_PROBLEM REQUIREMENTS_
Could you show all lines in the entries below that contain the string "Viewport"?

_PROVIDED DATA_
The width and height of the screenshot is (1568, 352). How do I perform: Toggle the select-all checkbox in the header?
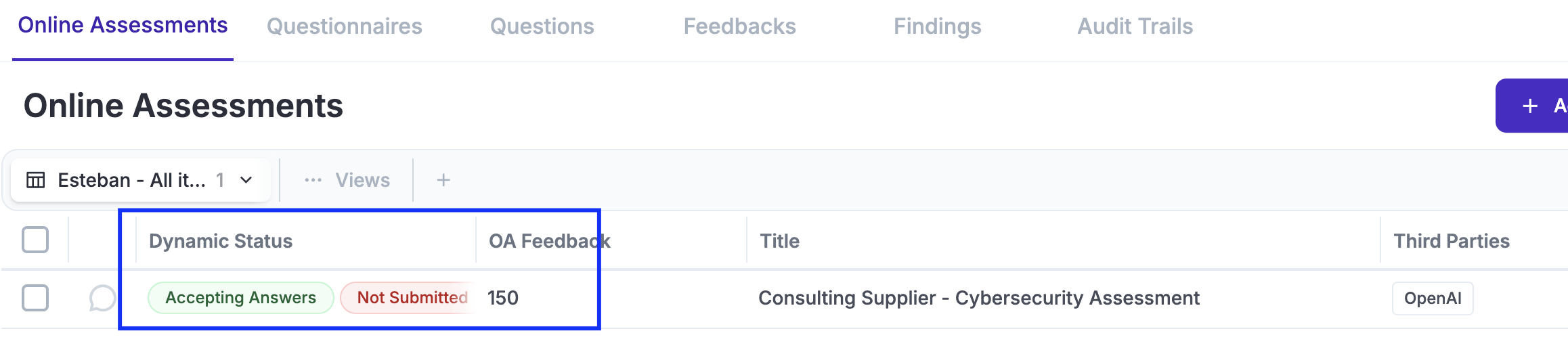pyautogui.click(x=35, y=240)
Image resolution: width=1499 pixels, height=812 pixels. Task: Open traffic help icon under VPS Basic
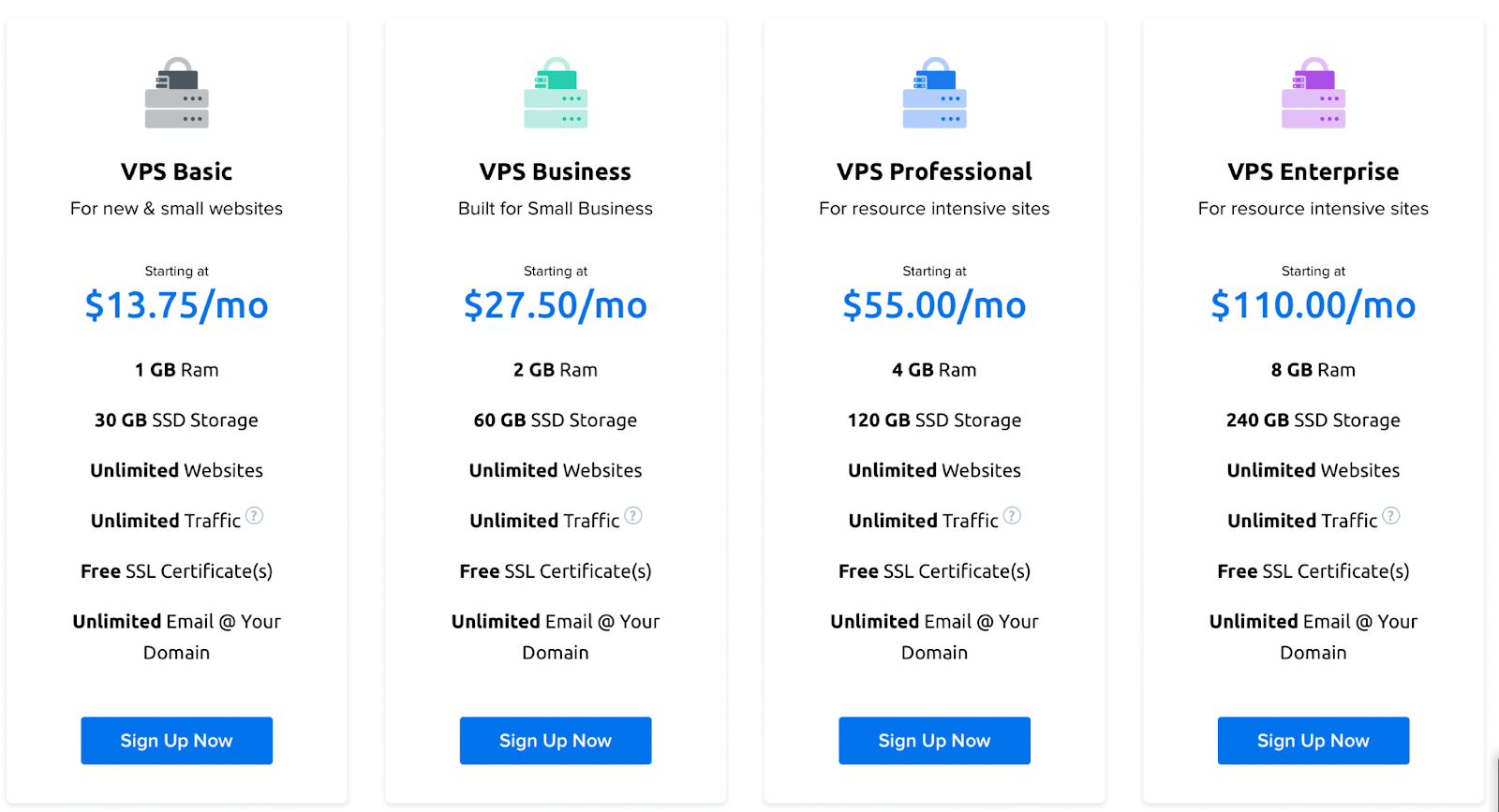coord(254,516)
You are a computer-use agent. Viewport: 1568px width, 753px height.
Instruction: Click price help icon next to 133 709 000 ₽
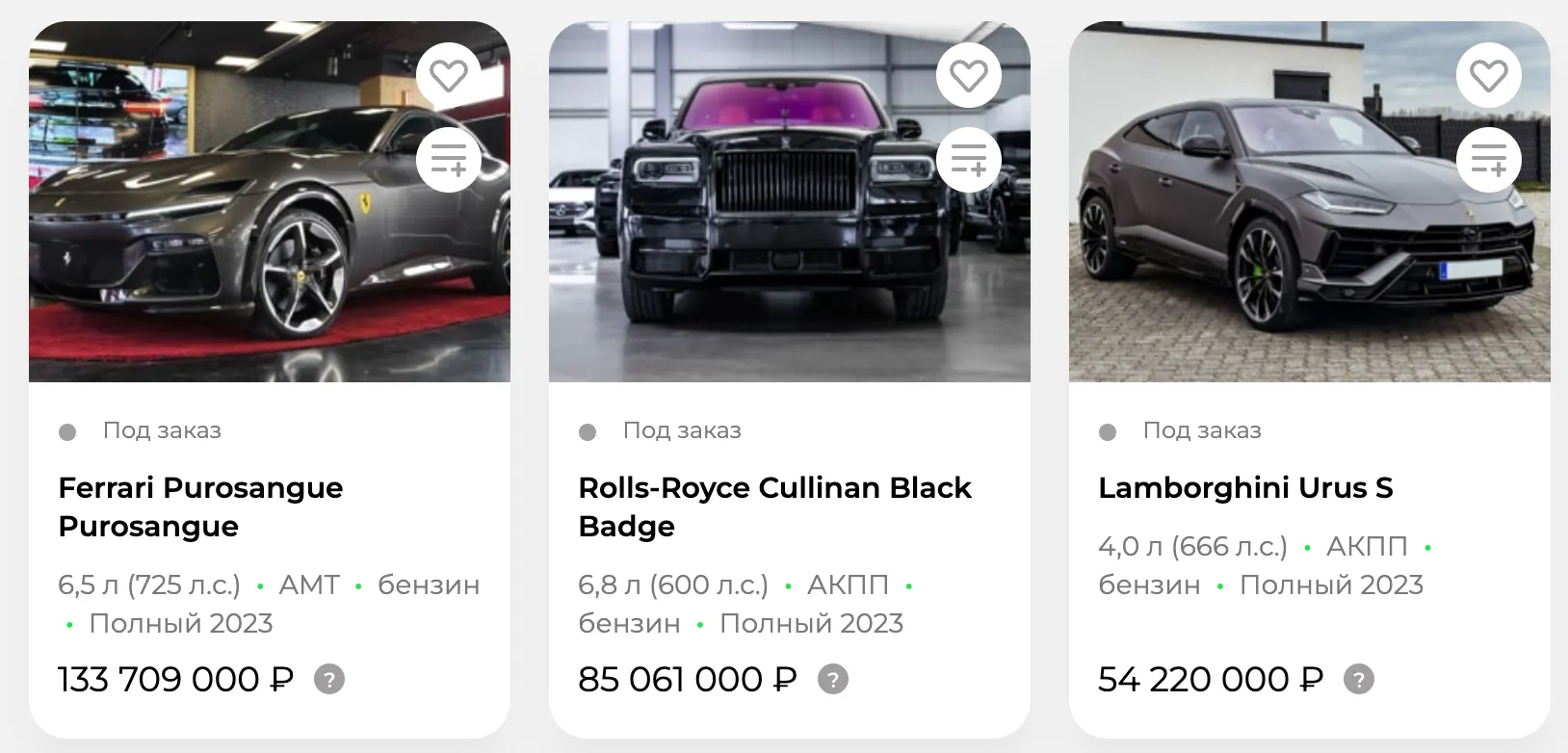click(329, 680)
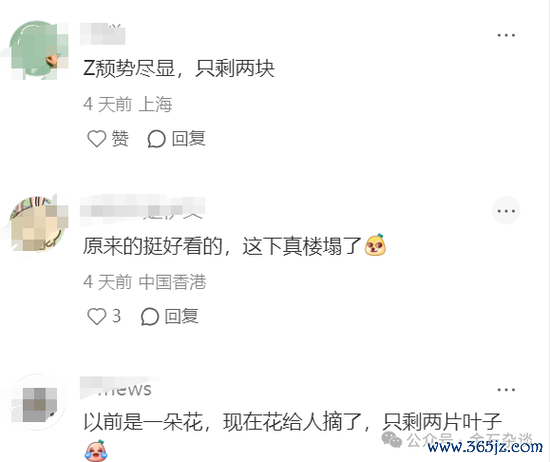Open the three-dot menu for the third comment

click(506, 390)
==
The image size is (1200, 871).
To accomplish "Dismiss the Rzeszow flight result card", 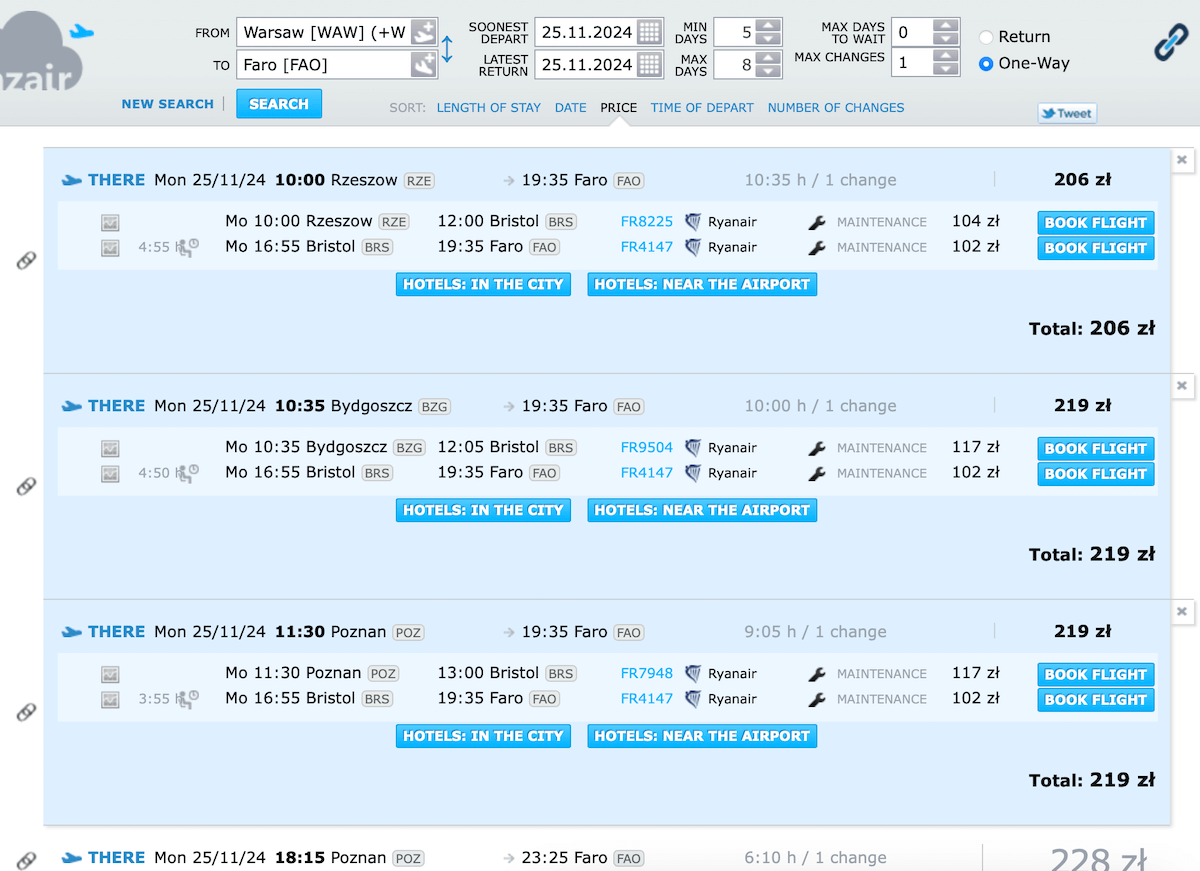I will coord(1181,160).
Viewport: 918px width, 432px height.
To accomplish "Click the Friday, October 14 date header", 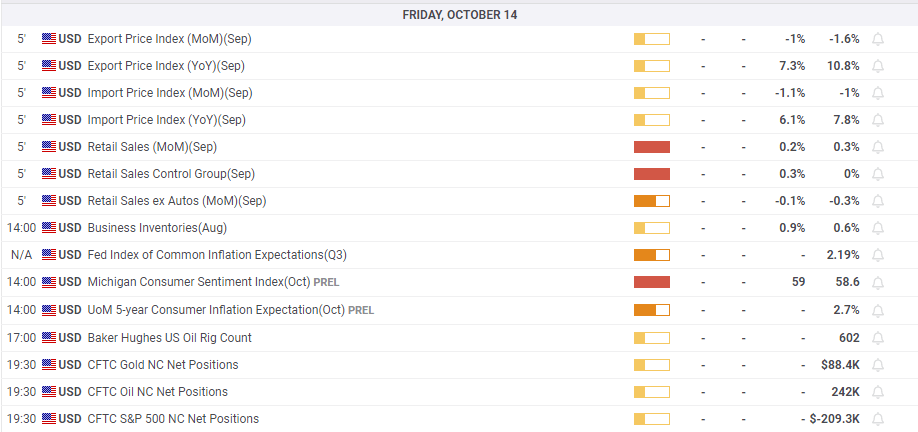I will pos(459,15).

_SOLUTION TO THE PROBLEM_
You are a computer-use agent. Viewport: 1568px width, 753px height.
Viewport: 918px width, 432px height.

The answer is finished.